The new Tanami Desert Aboriginal desert reserve is 30% bigger than the state of Tasmania and is home to some of the country's most endangered species, including the small bilby marsupial, great desert skink and burrowing lizard.
Aboriginal groups and Indigenous rangers will manage the area and work to protect it, overseeing weed, fire and animal management.
It is hoped the deal will create jobs for Indigenous people from the area. The Federal Government will spend $1.6 million over the next two years to fund land management, with a further $500,00o provided by philanthropic group The Nature Conservancy.
At a ceremony in the remote outback community of Sangsters Bore, about 600km north-west of Alice Springs, dozens of traditional owners were on hand to welcome the announcement that has been four years in making, following discussions between government, Aboriginal groups and environmentalists.
"Today is an emotional day. Today really a freedom day," said Eddie Jampijinpa Robertson, a Warlpiri elder from Yuendumu, on Tuesday, according to Australian Geographic.
"When we look after the land, it is what our Dreaming is."
Traditional owner Lottie Robertson said: "The Southern Tanami belongs to Warlpiri people... we now have young rangers who learn to look after country."
The area is part of the Trans-Australia Eco-link, a conservation corridor that stretches 3,500km from Arnhem Land in the Northern Territory to South Australia's Great Australian Bight.
The IPA status means Aboriginal people will have more say in how the land is cared for both environmentally and culturally.

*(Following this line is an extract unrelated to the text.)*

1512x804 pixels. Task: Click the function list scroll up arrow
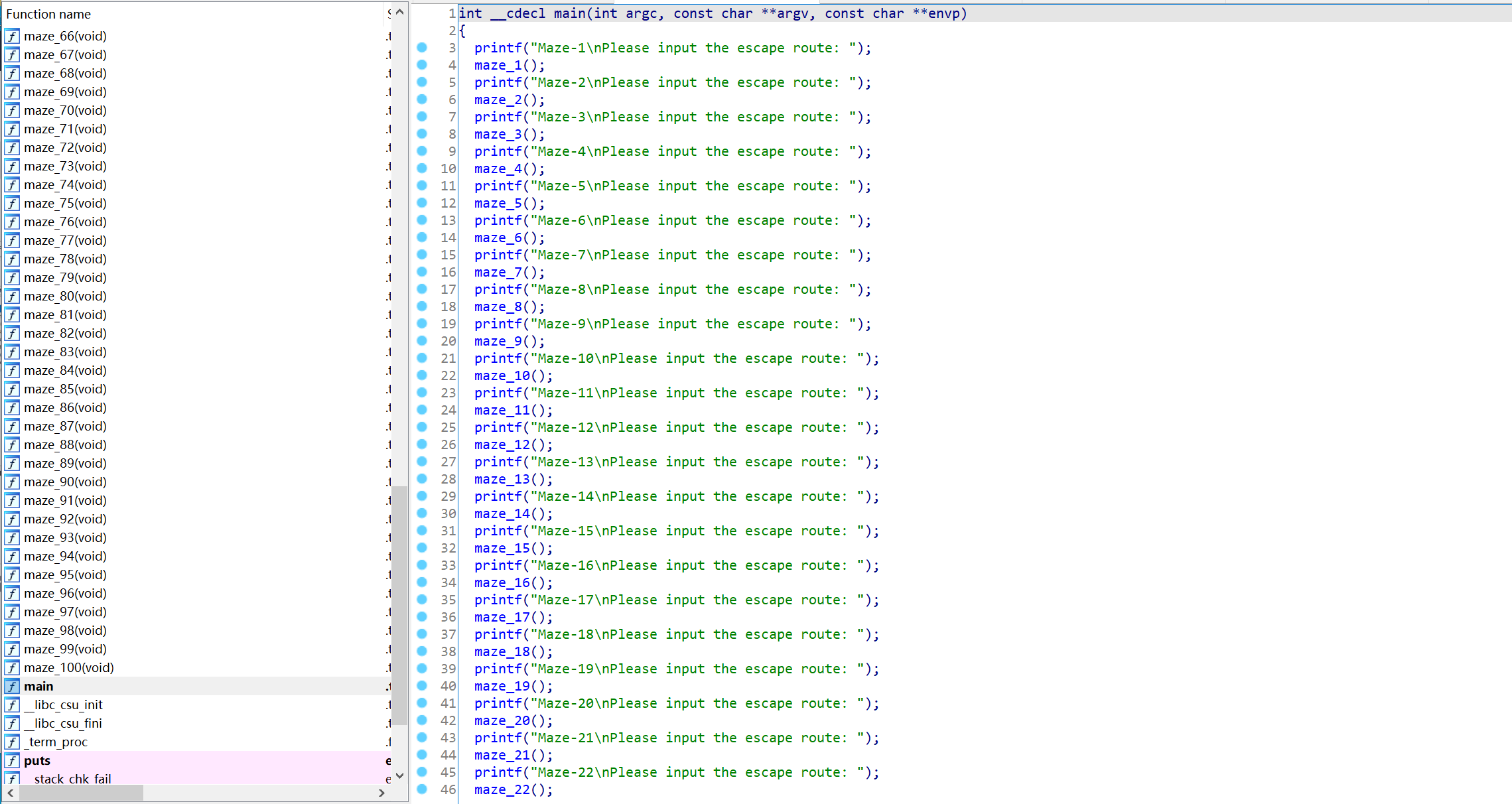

"In this IPA, Warlpiri rangers will combine science with Indigenous ecological knowledge to deliver new solutions to challenges around issues such as fire management, feral animals, and weed control," said the Nature Conservancy's Peter Taylor. "But it will also ensure that indigenous knowledge and culture is kept alive and that areas of high conservation significance are protected against new threats."
A statement from the Nature Conservancy said "[the IPA] includes two internationally important sites for conservation - the southwest Tanami Desert and Lake Mackay. The ancient land contains habitat critical to the survival of many of Australia's threatened species, including the bilby, mulgara, and great desert skink. Southern Tanami also includes important wetlands, breeding sites for waterbirds, and rare and threatened plants."